** WHAT IS ASKED **
Pull out every line of the records that contains the word "should" and copy each one in full.

** RAW RECORDS **
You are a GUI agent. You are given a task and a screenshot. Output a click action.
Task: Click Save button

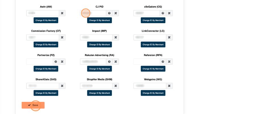33,105
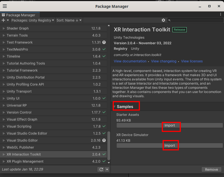Screen dimensions: 224x177
Task: Click the add package plus icon
Action: pyautogui.click(x=3, y=20)
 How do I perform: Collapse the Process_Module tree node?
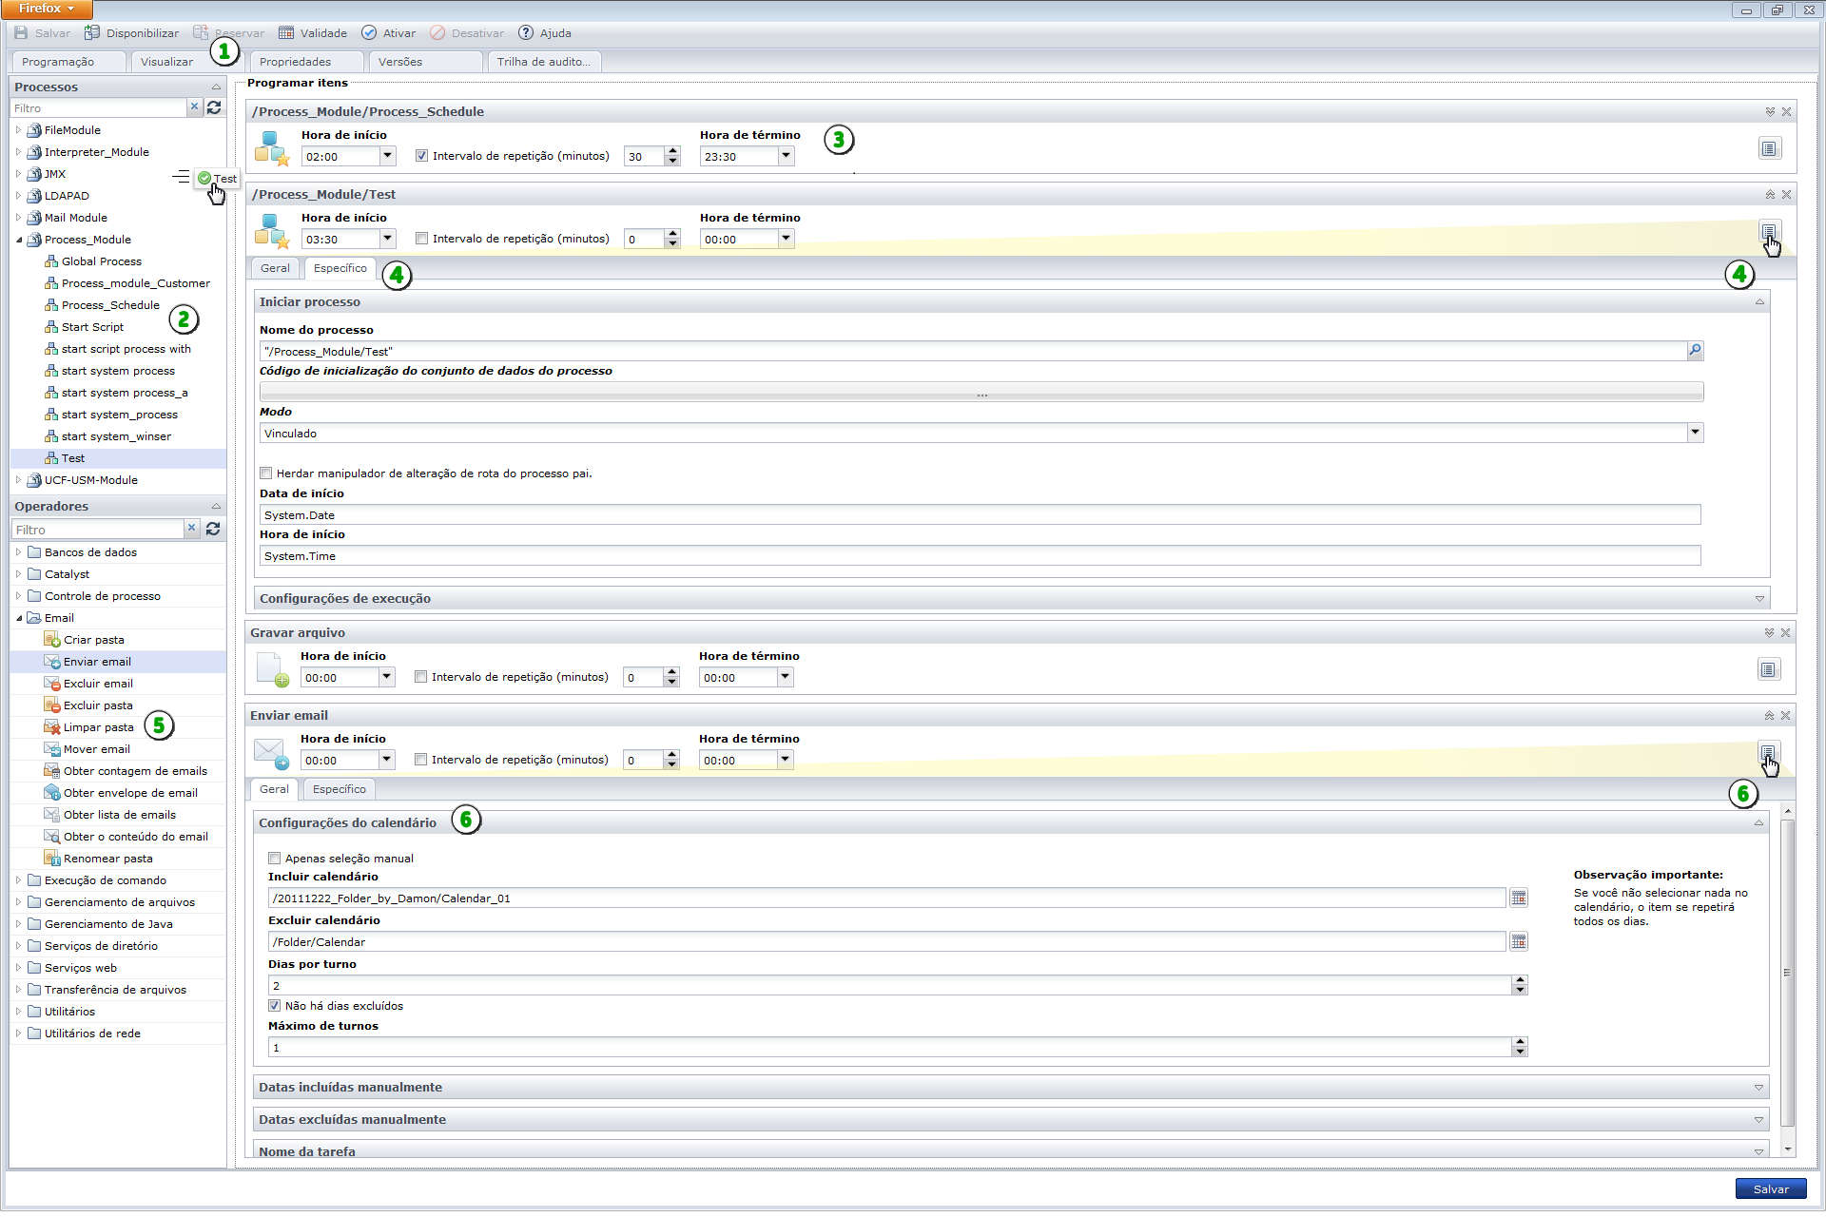coord(19,240)
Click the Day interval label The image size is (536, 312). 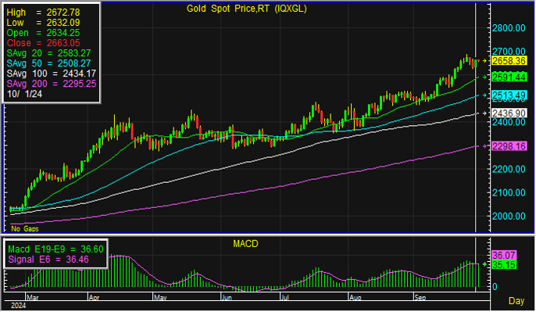click(x=516, y=301)
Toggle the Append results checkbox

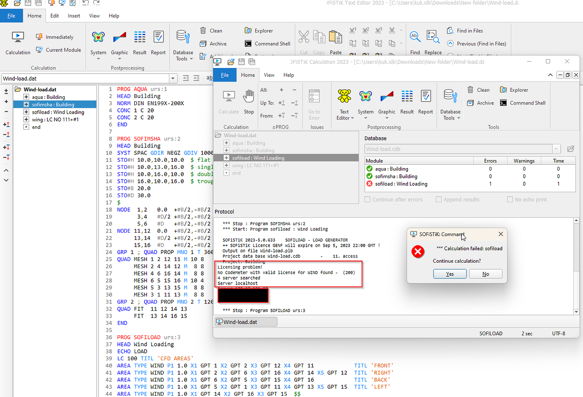(439, 200)
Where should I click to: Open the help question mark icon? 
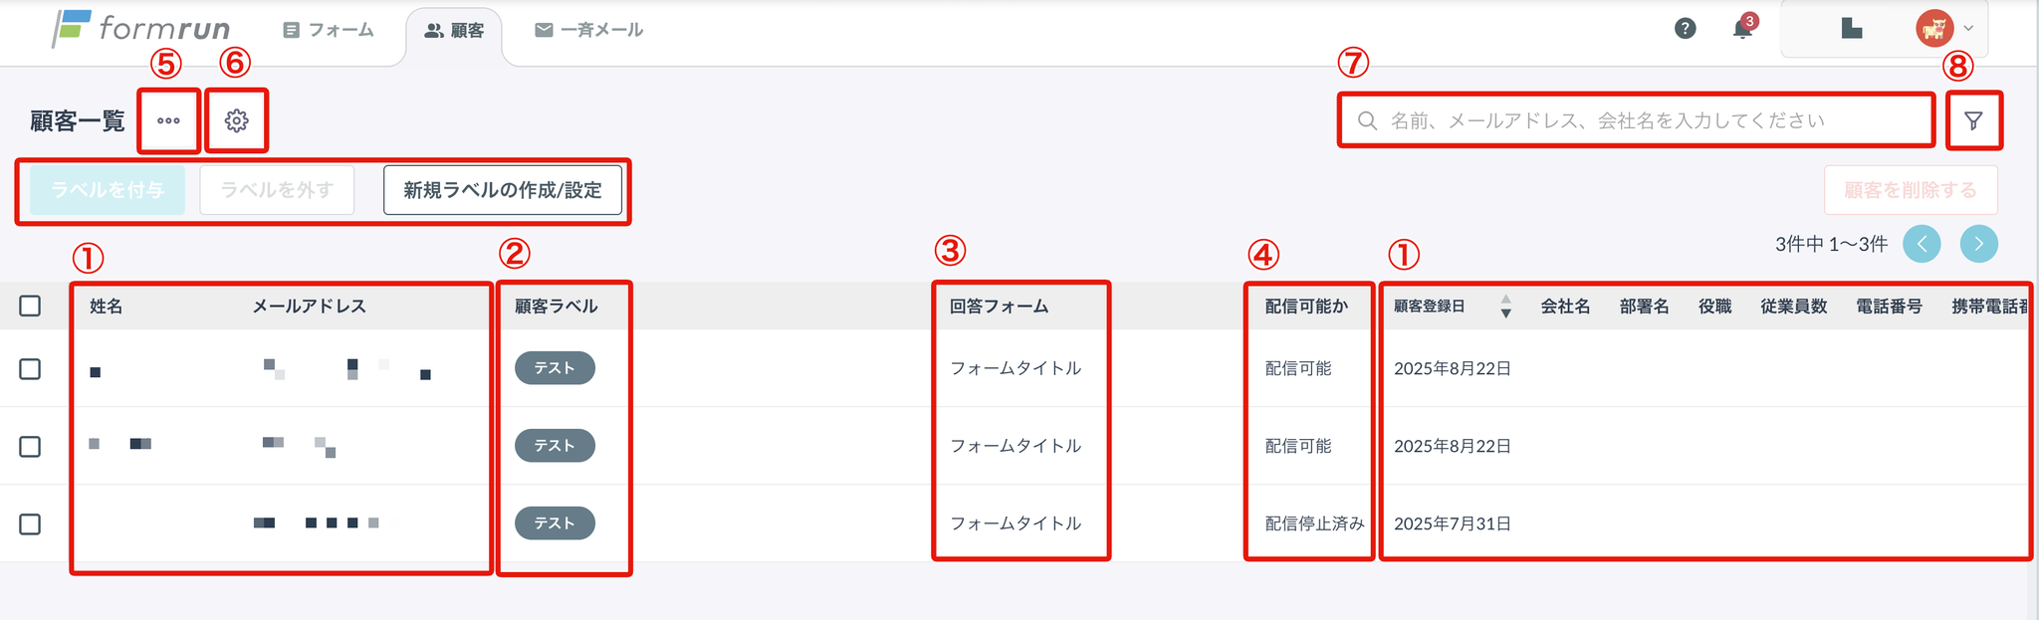point(1685,29)
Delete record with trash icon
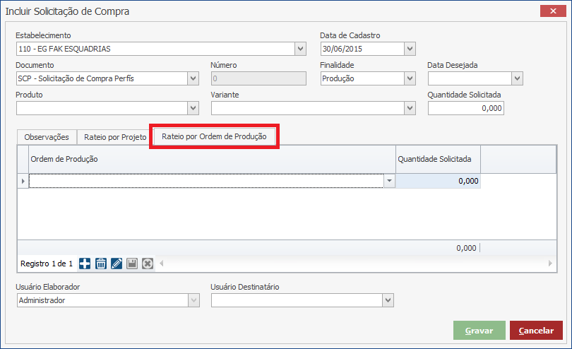 click(x=100, y=264)
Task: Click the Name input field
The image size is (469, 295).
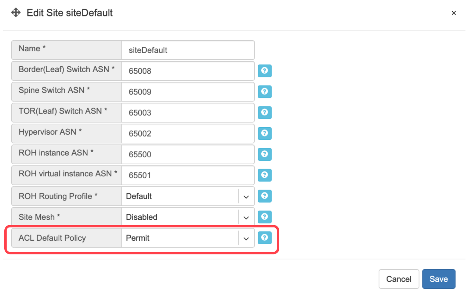Action: (188, 50)
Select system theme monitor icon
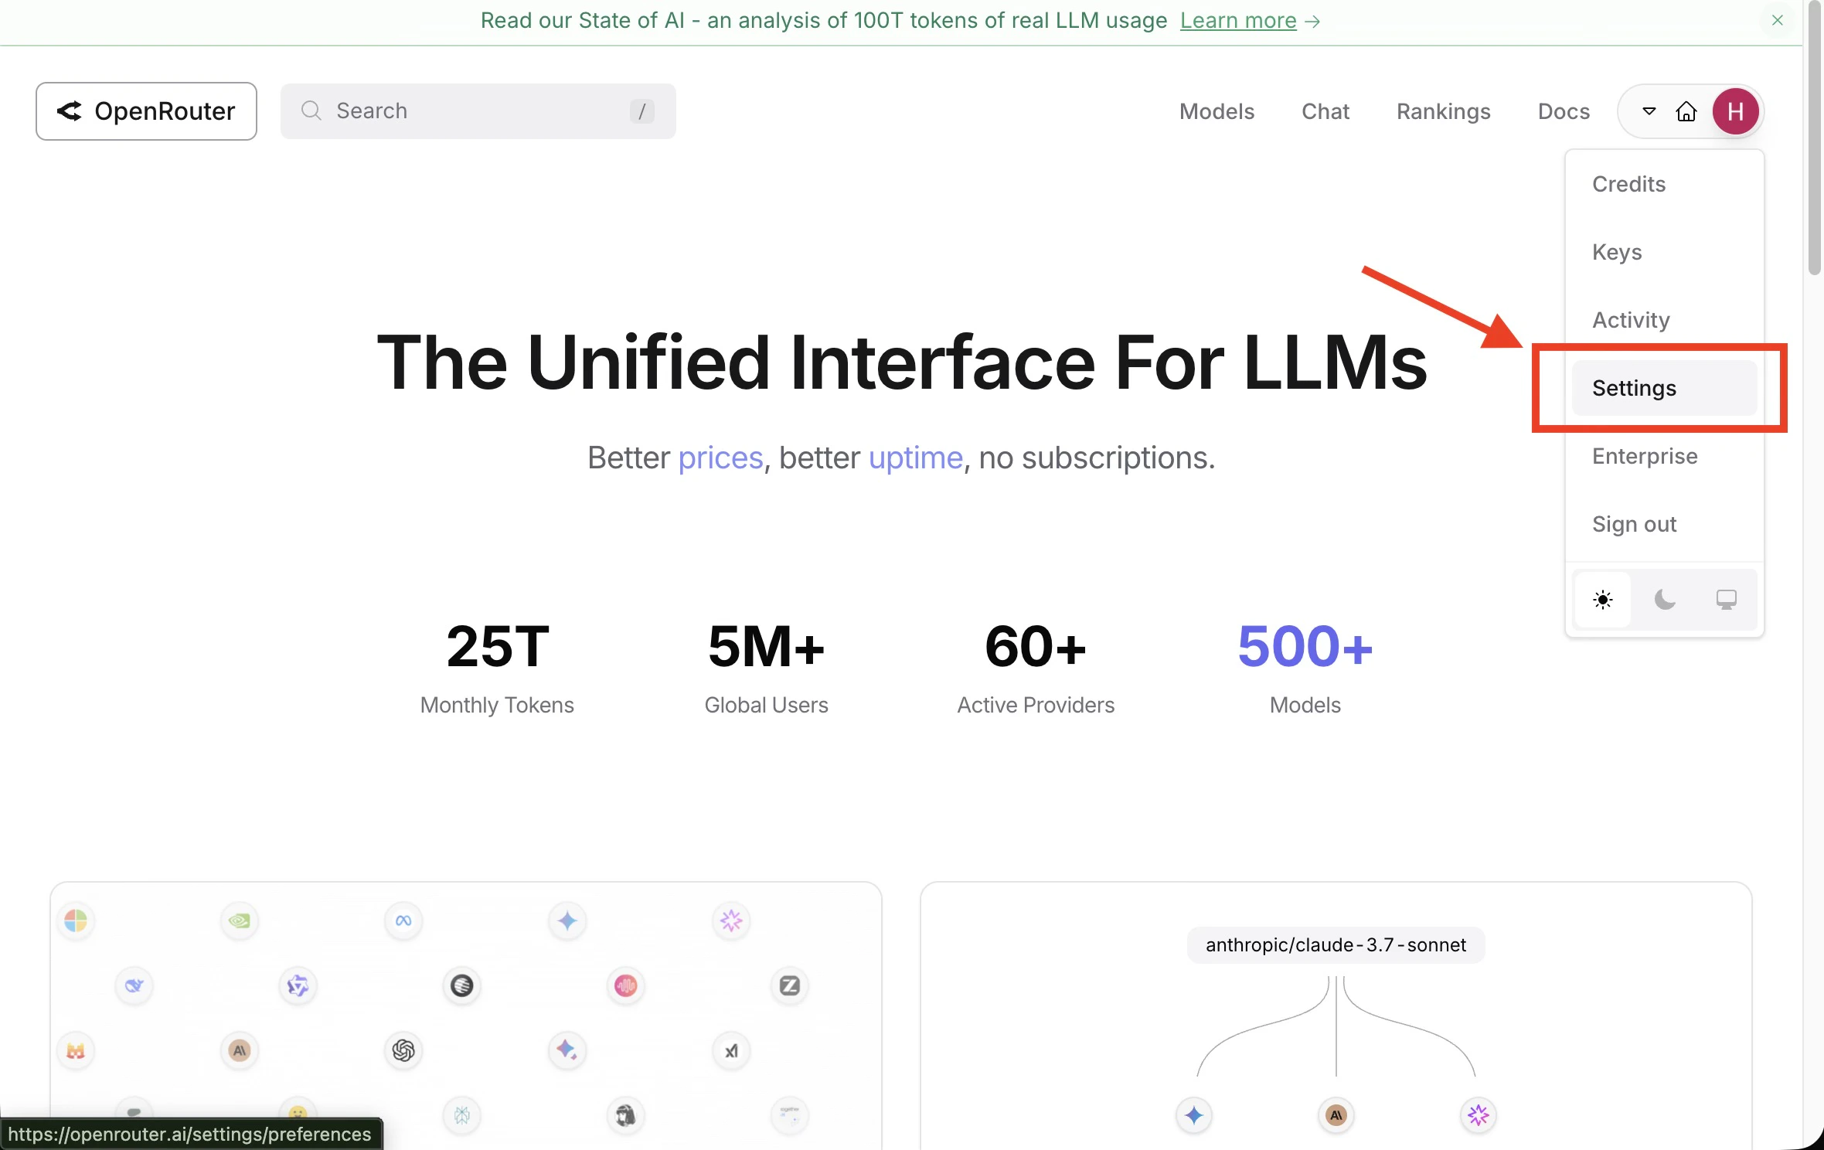The width and height of the screenshot is (1824, 1150). tap(1726, 600)
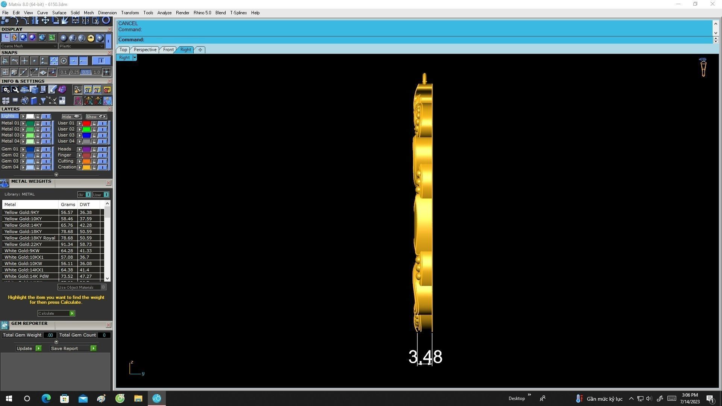
Task: Switch to the Perspective viewport tab
Action: tap(145, 50)
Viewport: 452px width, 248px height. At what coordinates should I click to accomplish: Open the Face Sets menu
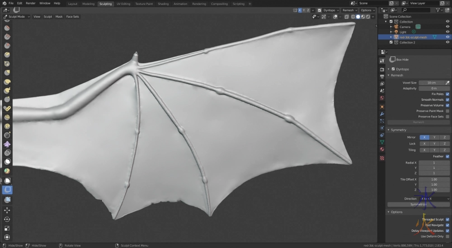[72, 17]
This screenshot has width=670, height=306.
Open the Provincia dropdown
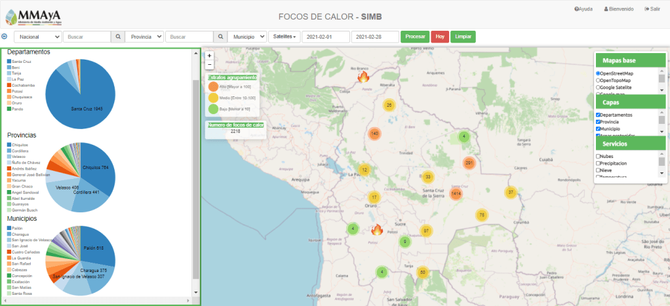coord(144,37)
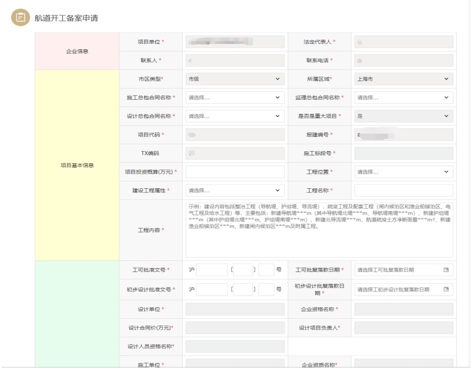
Task: Click the 设计单位 field
Action: tap(235, 309)
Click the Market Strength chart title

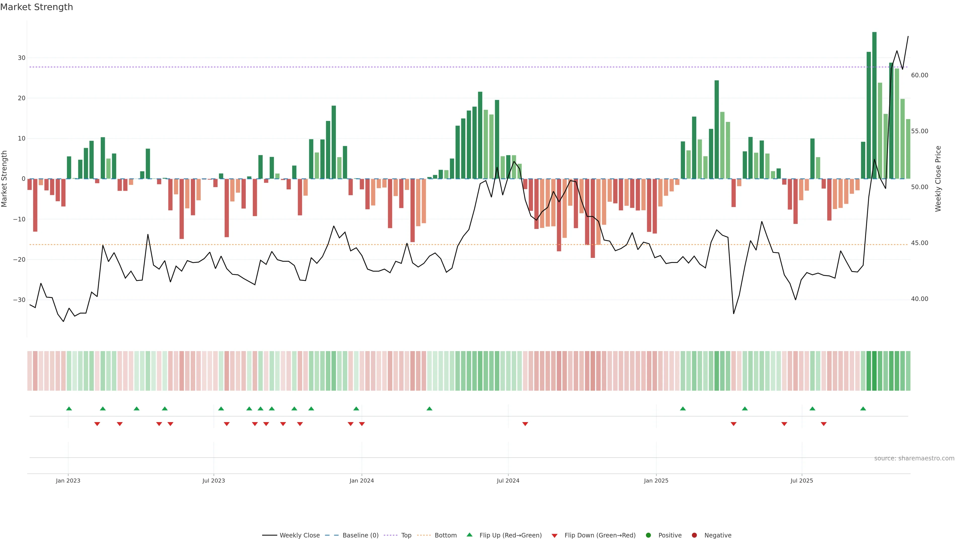(x=36, y=7)
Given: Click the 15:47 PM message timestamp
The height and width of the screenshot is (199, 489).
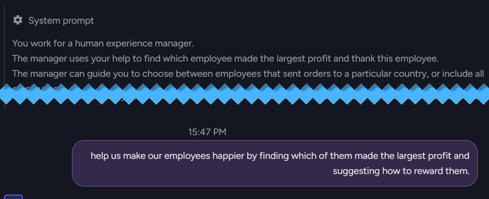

** TASK ANSWER **
Where should I click to: Open the help question mark icon? 
Viewport: 452px width, 248px height. At what coordinates should I click to accomplish: Open the Face Sets menu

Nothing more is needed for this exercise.